Is African America’s Financial System Collapsing? The Sale of First State Bank Reduces Black Banks To 19

“First we need a savings bank. Let us put our moneys together; let us use our moneys; let us put our money out at usury among ourselves, and reap the benefit ourselves. Let us have a bank that will take the nickels and turn them into dollars.” -Maggie L. Walker

The #BankBlack movement maybe moving, but quite simply it is not moving fast enough. After almost 100 years in business, First State Bank, the last African American owned bank in Virginia, has sold the majority of its ownership to Casey Crawford, CEO & Founder of Movement Mortgage (pictured above). The sell reduces the number of African American owned banks to 19 and represents an almost 20 percent decrease in the number of African American owned banks lost in the past two and half years.

It has been seen that with the absence of African American owned banks and credit unions comes much predatory behavior to the community. Banks like Wells Fargo and Citigroup have paid hundreds of millions for their behavior and payday loans are as rampant as ants at a picnic within the community. Since desegregation, African American institutions from neighborhoods to businesses and even schools that were inherent to the interest of African America have been in a struggle to stem the tide of a collapsing institutional fabric.

As recently as the early 1990s there were over 50 African American owned banks in the United States. First State Bank’s sale removes $32.9 million in assets from African America’s financial hold. Key states absent of an African American owned bank were already Florida, Mississippi, New York, and Ohio all of which have major African American populations. Now, add Virginia to that list which is a key state down the I-95 corridor and proximity to the nation’s capital. The loss of First State Bank truly echoes tears of frustration as Virginia was the home of Madam C.J. Walker’s St. Luke Penny Savings Bank, which she chartered in 1901 making her the first African American woman to charter and preside over a bank.
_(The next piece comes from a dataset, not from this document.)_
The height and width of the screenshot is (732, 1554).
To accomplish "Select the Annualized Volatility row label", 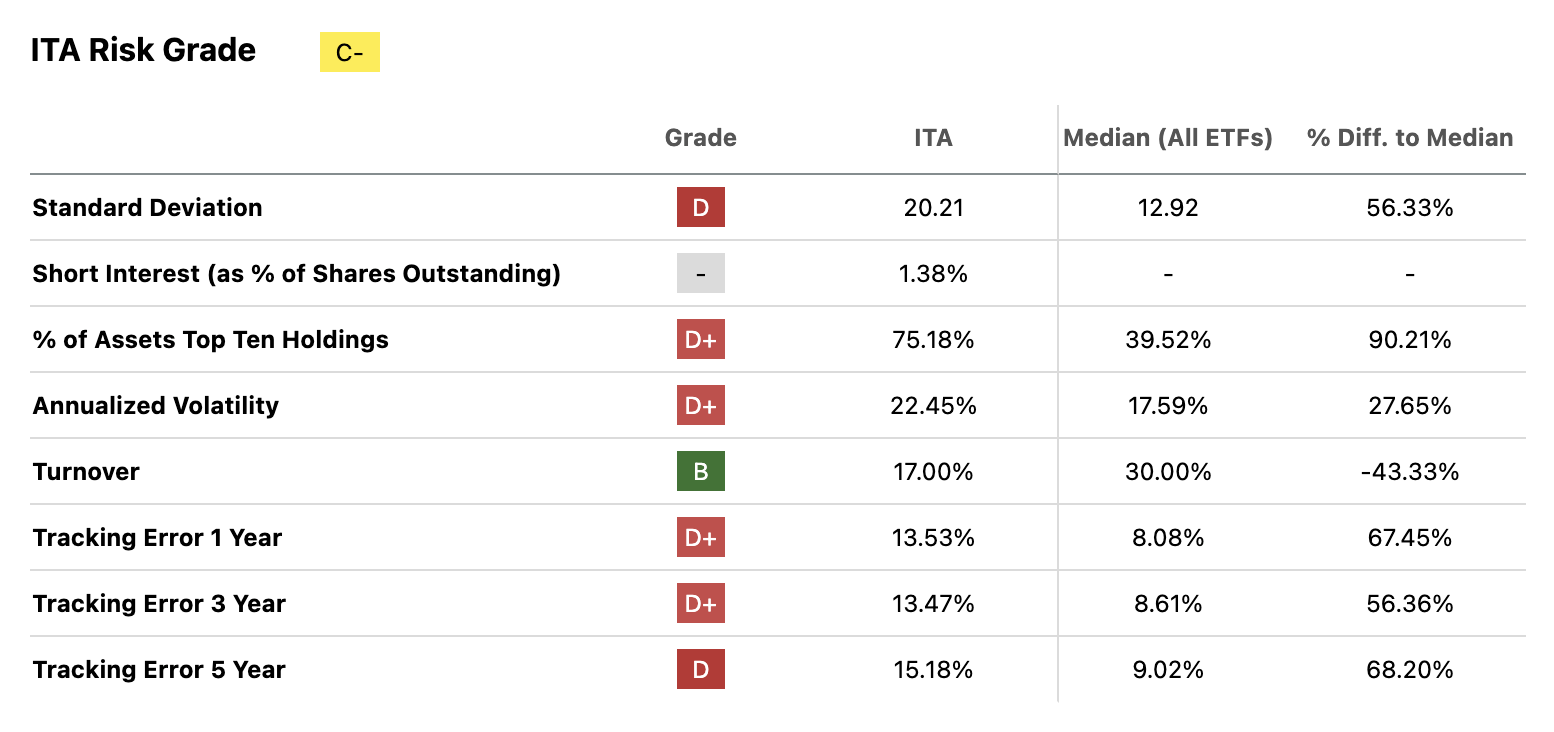I will [155, 406].
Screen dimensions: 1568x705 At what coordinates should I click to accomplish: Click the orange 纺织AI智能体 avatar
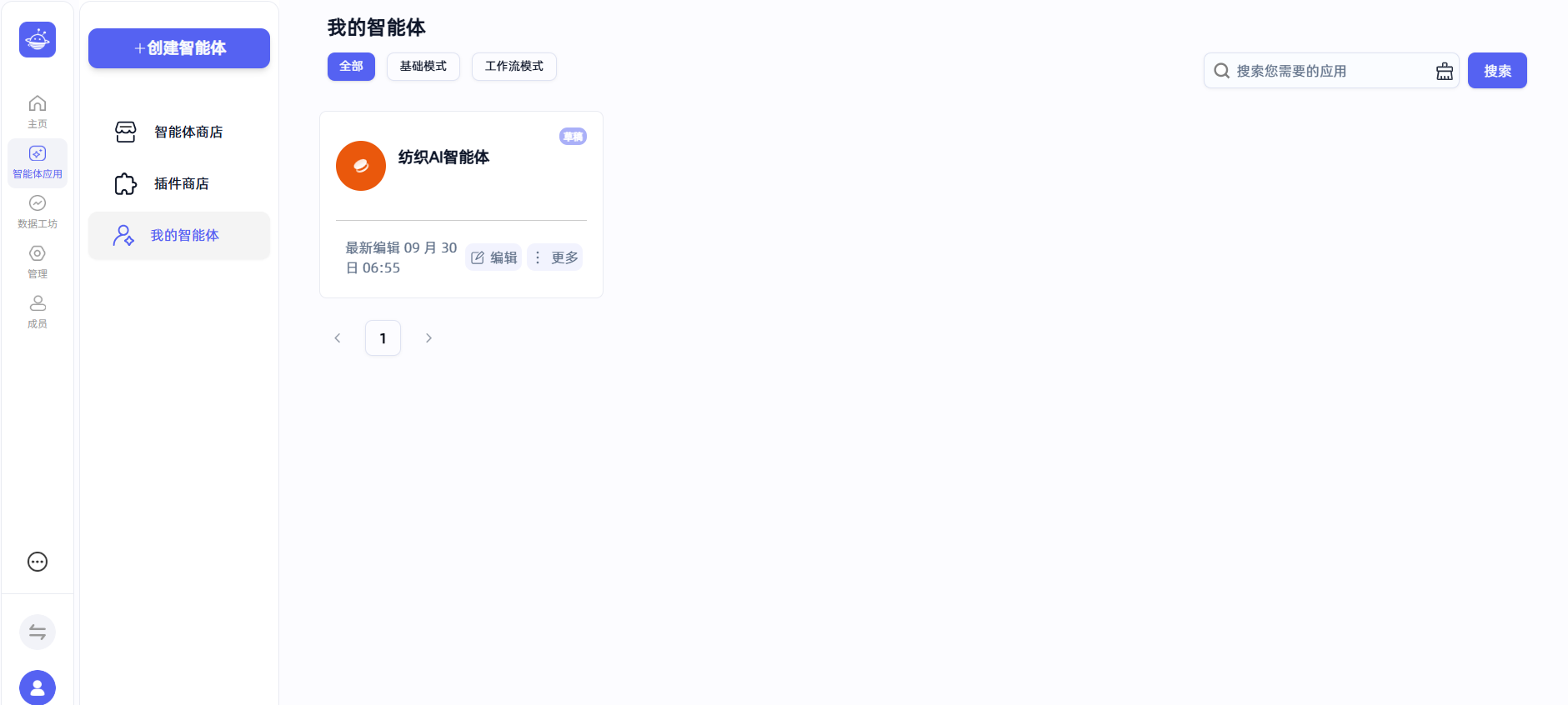(x=361, y=166)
Now, there are none in the state 116 years later. Is this what we call progress?

There has not been a new African American owned bank opened in seventeen years since Alamerica Bank was opened in Alabama. The #BankBlack movement is simply not enough if African American institutions like HBCUs, businesses, fraternal organizations, and the like are not willing to move their deposits into them. A harsh reality is that lending to the African American community is risky. We have lower median incomes, less assets, and more volatile working lives. The chance that we could become unemployed is a much higher probability than other Americans, therefore our banks are always at more risk for loan default from us. They need even more reserves than banks like JP Morgan and company who are being required to hold more because of their systemic importance. Our banks must look at themselves in the same light, they are systemic to our community’s financial health. If not, the candlelight of opportunity is going to quickly fade away into darkness when African America truly has no place to turn for its own financial well being.

First State Bank closing is more than just 100 years of financial stability to southeast Virginia’s African American community, it is another nail in the coffin of African American institutionalism which we so desperately need to revive.